[TEXT BLOCK Boundary: Start]
Observation data (J2000.0 epoch)
- Constellation: Boötes
- Right ascension: 15^{h} 22^{m} 38.0853^{s}
- Declination: +33° 31′ 36.078″
- Redshift: 0.125295
- Heliocentric radial velocity: 37,563 km/s
- Distance: 1.892 Gly (580 Mpc)
- Apparent magnitude (B): 16.80

Characteristics
- Type: Hii; ULIRG; WR?, Sy2
- Size: ~109,300 ly (33.50 kpc) (estimated)
- Notable features: Luminous infrared galaxy

Other designations
- AKARI J1522382+333135, LEDA 84586, NVSS J152237+333134, IDEOS 04982784_00, [BKD2008] WR 291

= IRAS 15206+3342 =

Galaxy in the constellation of Boötes

IRAS 15206+3342 is a galaxy merger located in the constellation of Boötes. Its redshift is (z) 0.125 meaning the object is 1.9 billion light-years from Earth. It is classified as an ultraluminous infrared galaxy and also a Seyfert type 2 galaxy, known to have a distorted disk morphology.
[TEXT BLOCK Boundary: End]
[DATA RECORDS Boundary: Start]
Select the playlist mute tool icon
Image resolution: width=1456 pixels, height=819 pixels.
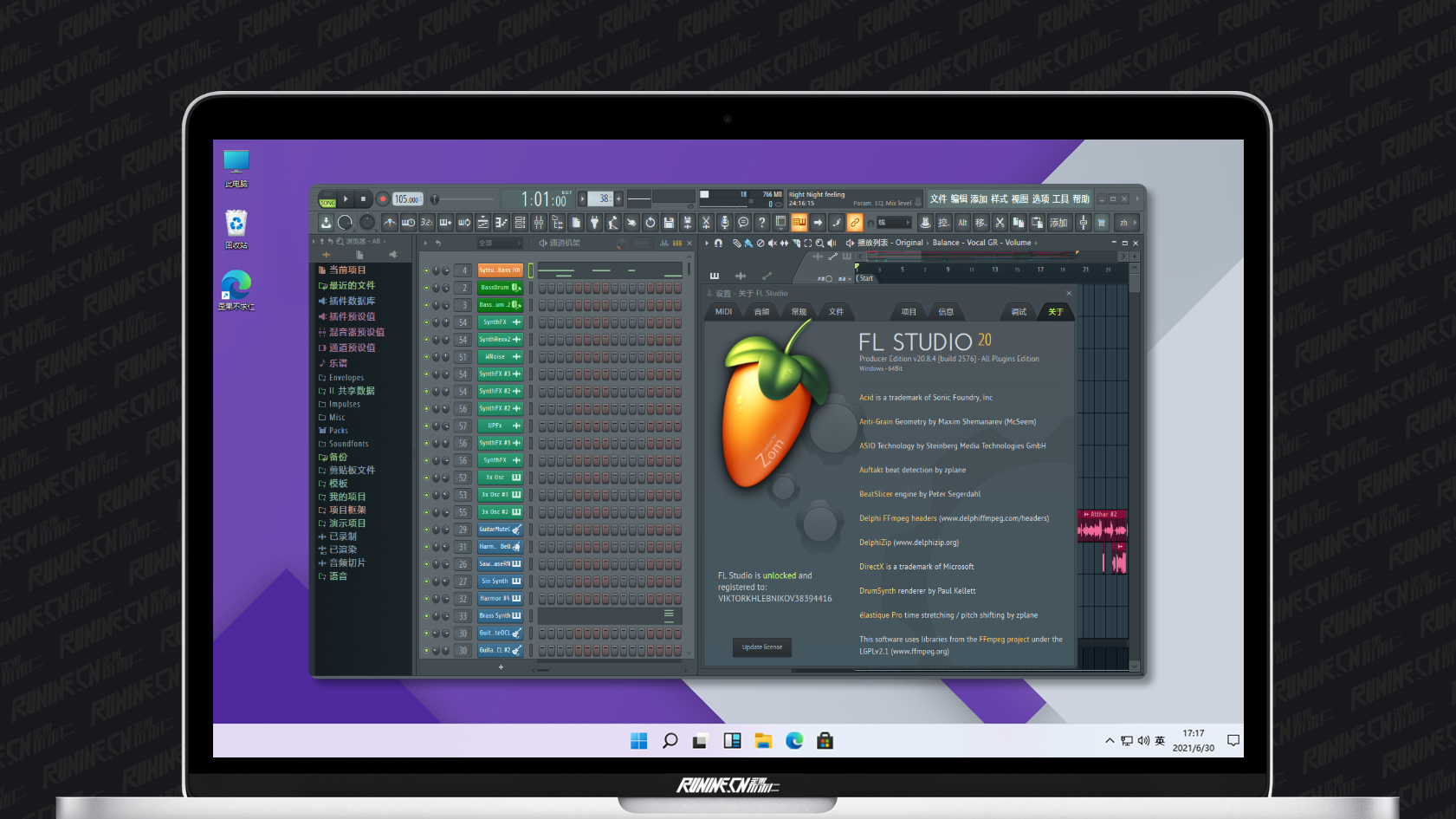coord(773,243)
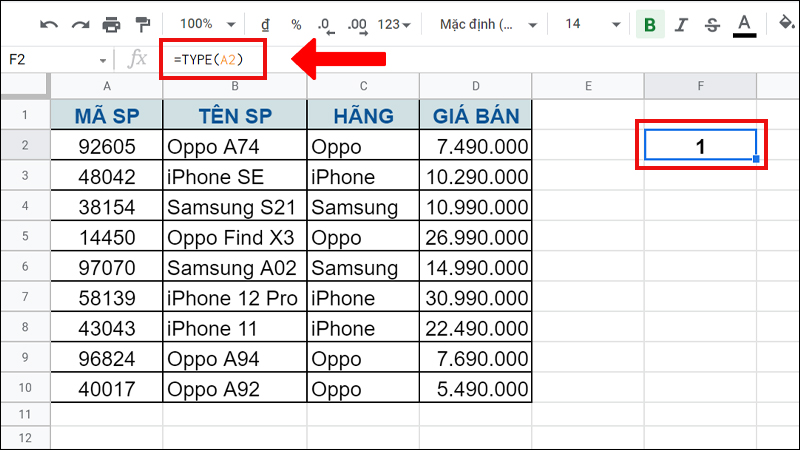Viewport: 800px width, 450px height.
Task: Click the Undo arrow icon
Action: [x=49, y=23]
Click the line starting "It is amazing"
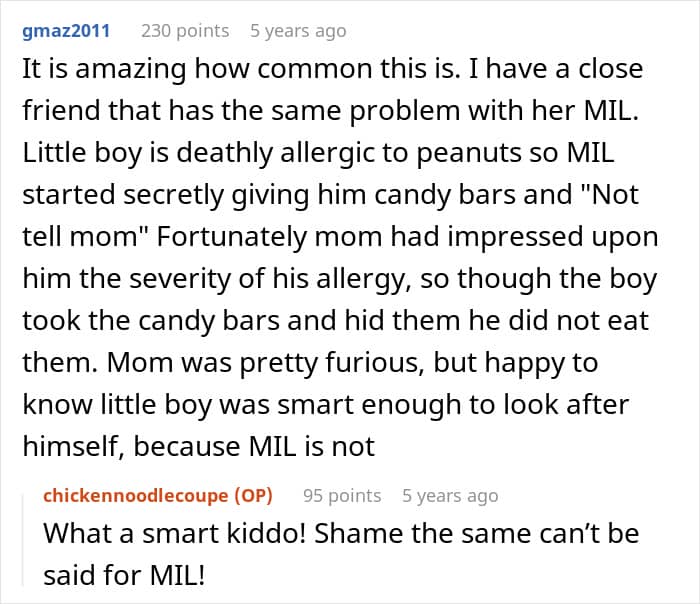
[DATA RECORDS Boundary: End]
TASK GOAL:
Answer these questions from the text on IRAS 15206+3342:
(a) What is its heliocentric radial velocity?
(b) What is its apparent magnitude (B)?
(c) What kind of disk morphology is it known to have?
The lines play no part in this.

SOLUTION:
(a) 37,563 km/s
(b) 16.80
(c) A distorted disk morphology